"""
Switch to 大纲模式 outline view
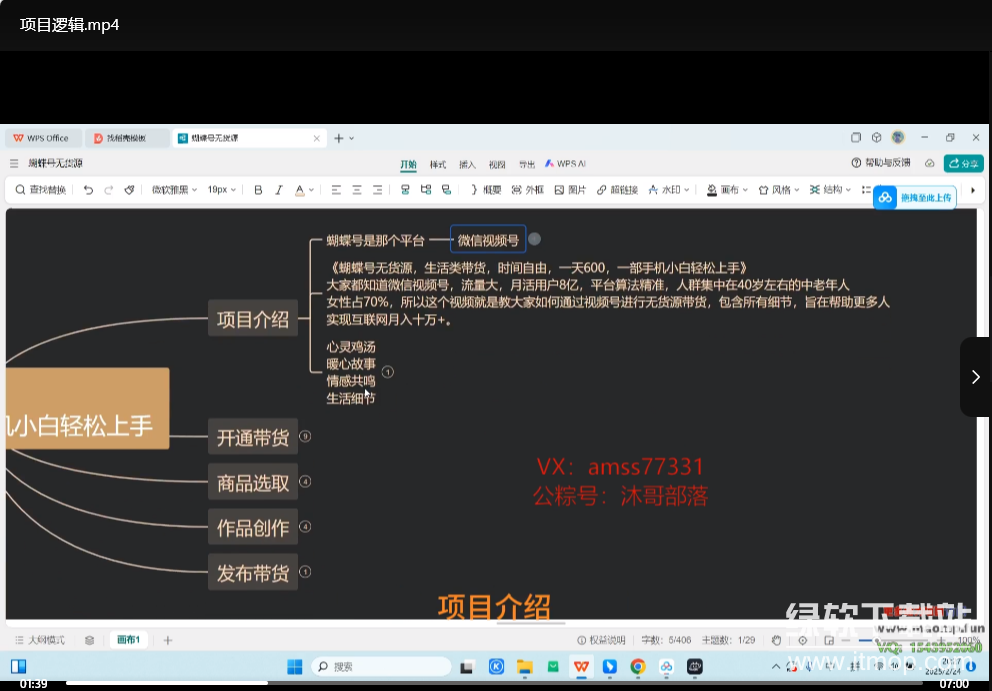Image resolution: width=992 pixels, height=691 pixels. (40, 640)
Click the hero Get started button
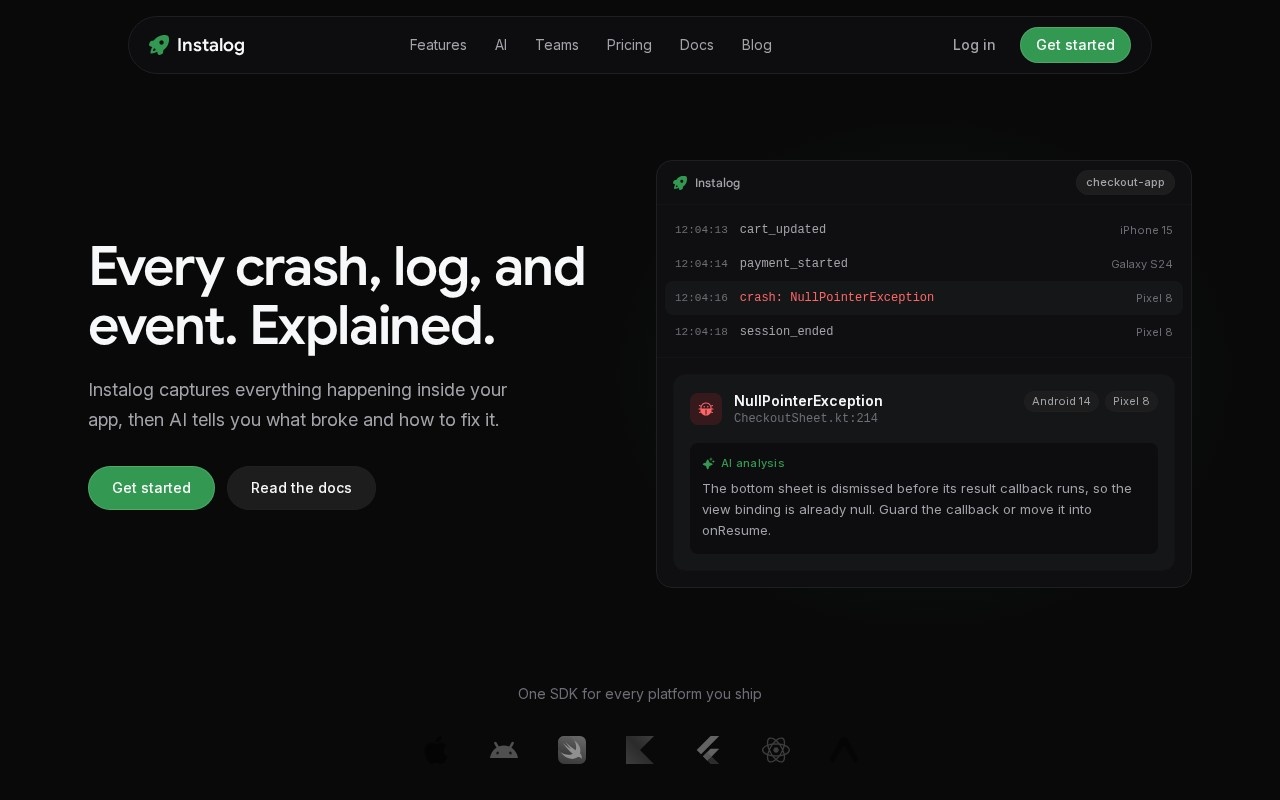1280x800 pixels. coord(151,488)
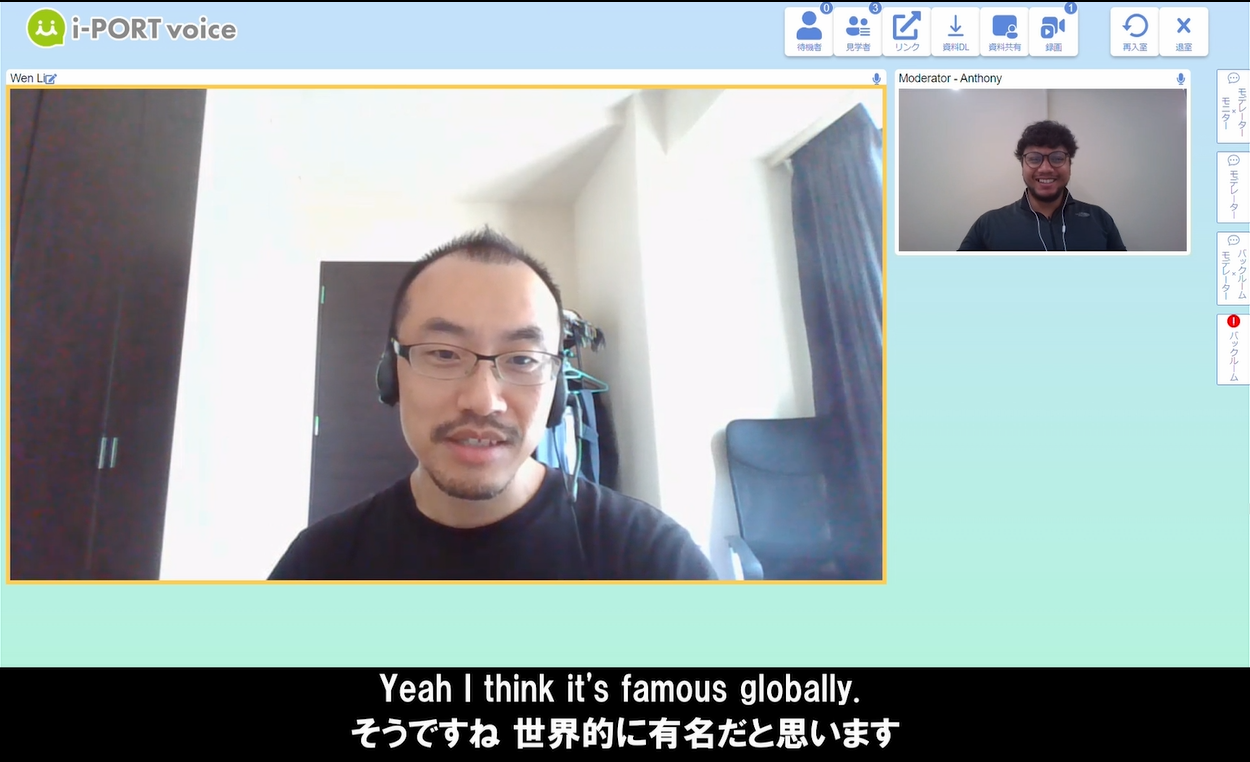The image size is (1250, 762).
Task: Click the edit name icon beside Wen Li
Action: [x=51, y=79]
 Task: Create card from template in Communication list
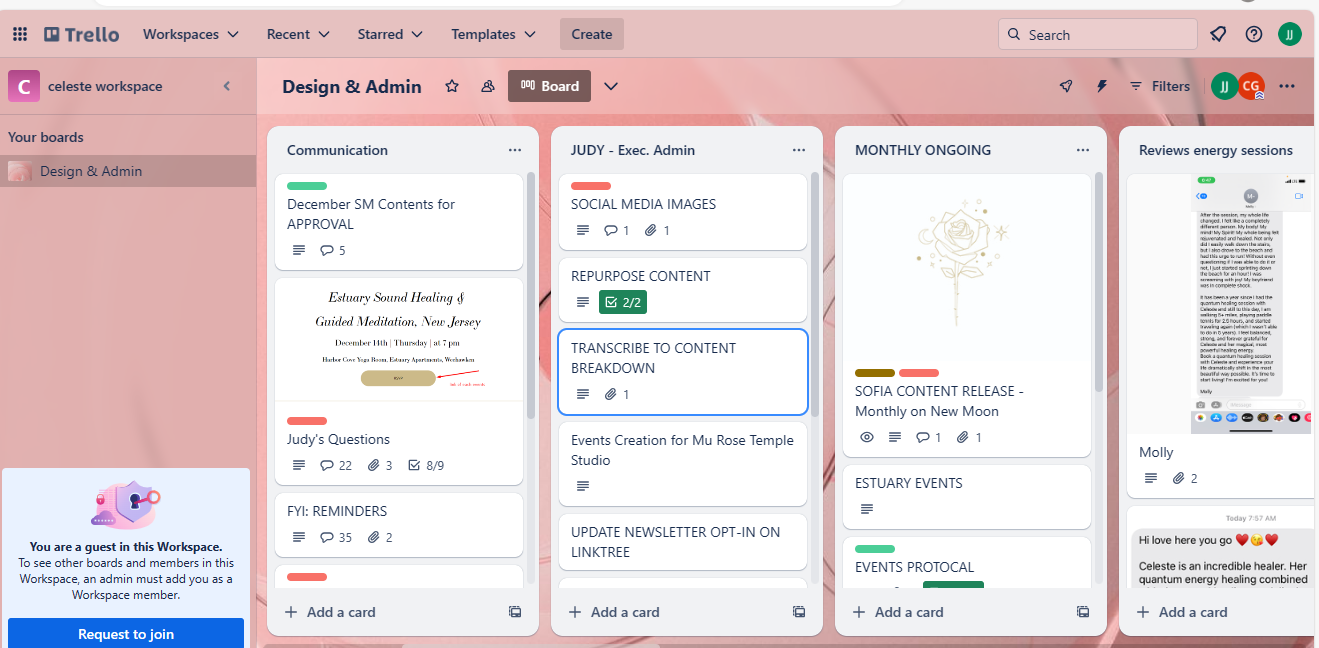(515, 612)
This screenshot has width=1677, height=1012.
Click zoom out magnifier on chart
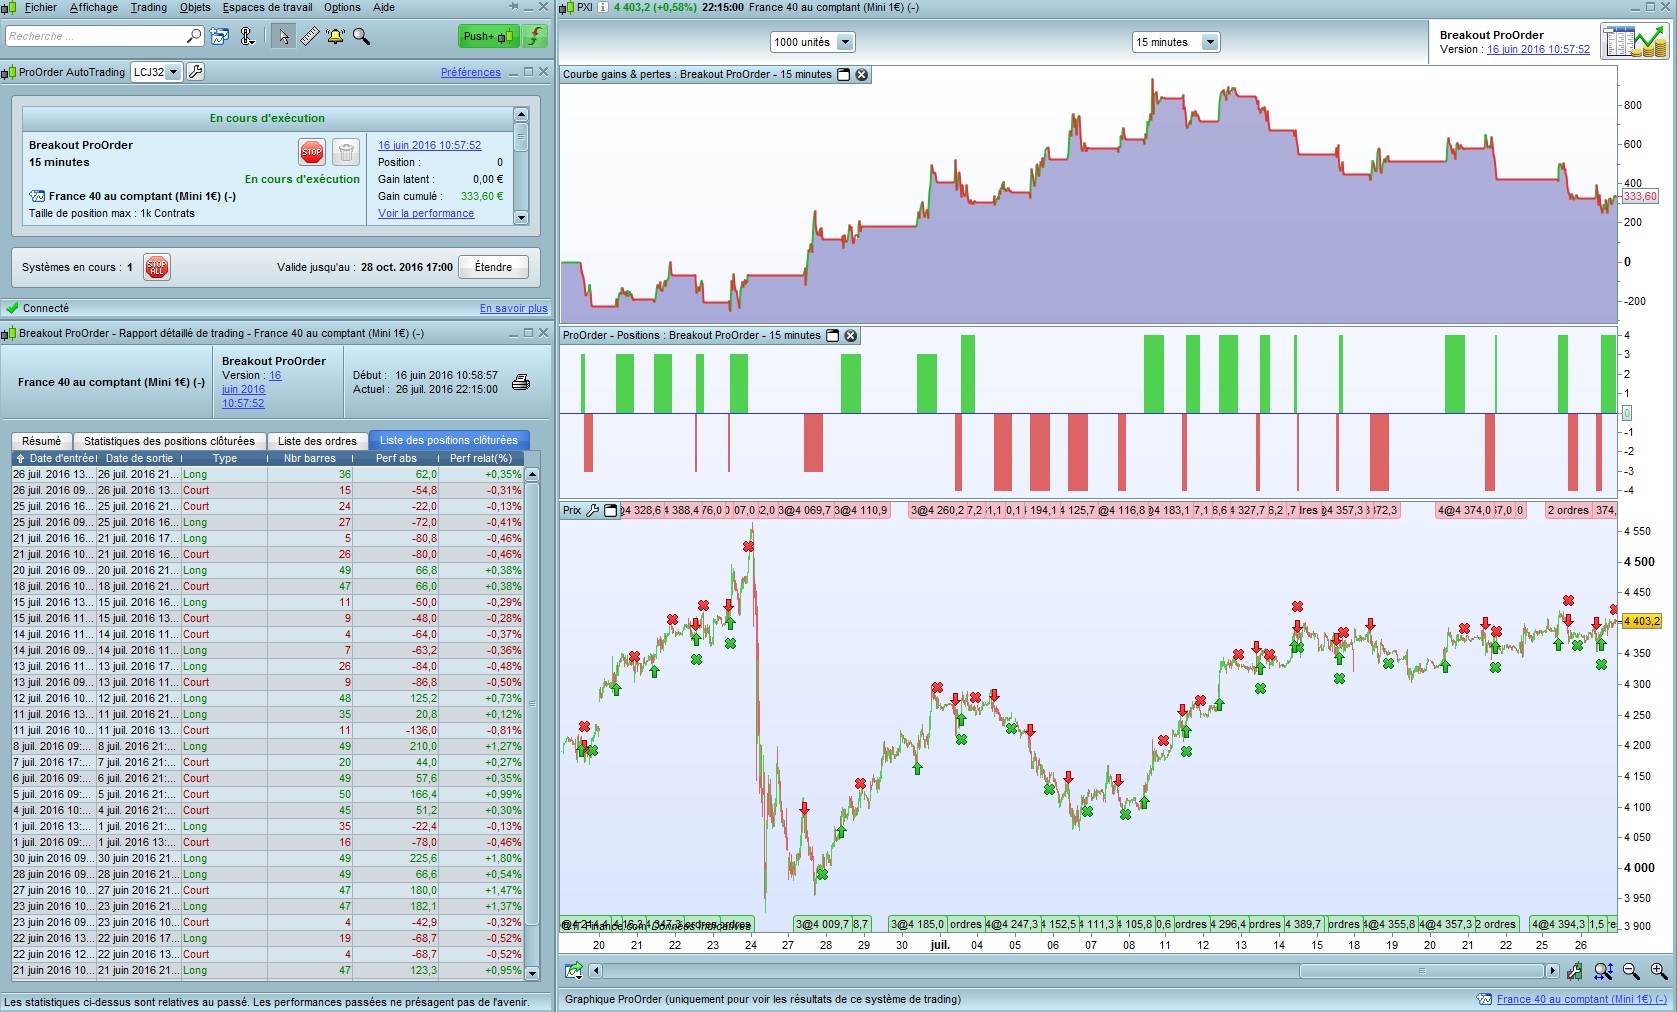coord(1631,971)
"""
Exercise objective: This task calls for the listing to be restated exactly, with images omitted.

Response:
Switch to 大纲模式 outline view
Image resolution: width=992 pixels, height=691 pixels. (40, 640)
Click the hero Get started button
1280x800 pixels. coord(151,488)
The image size is (1250, 762).
Task: Click the edit name icon beside Wen Li
Action: [x=51, y=79]
 Task: Create card from template in Communication list
(515, 612)
This screenshot has width=1677, height=1012.
Click zoom out magnifier on chart
coord(1631,971)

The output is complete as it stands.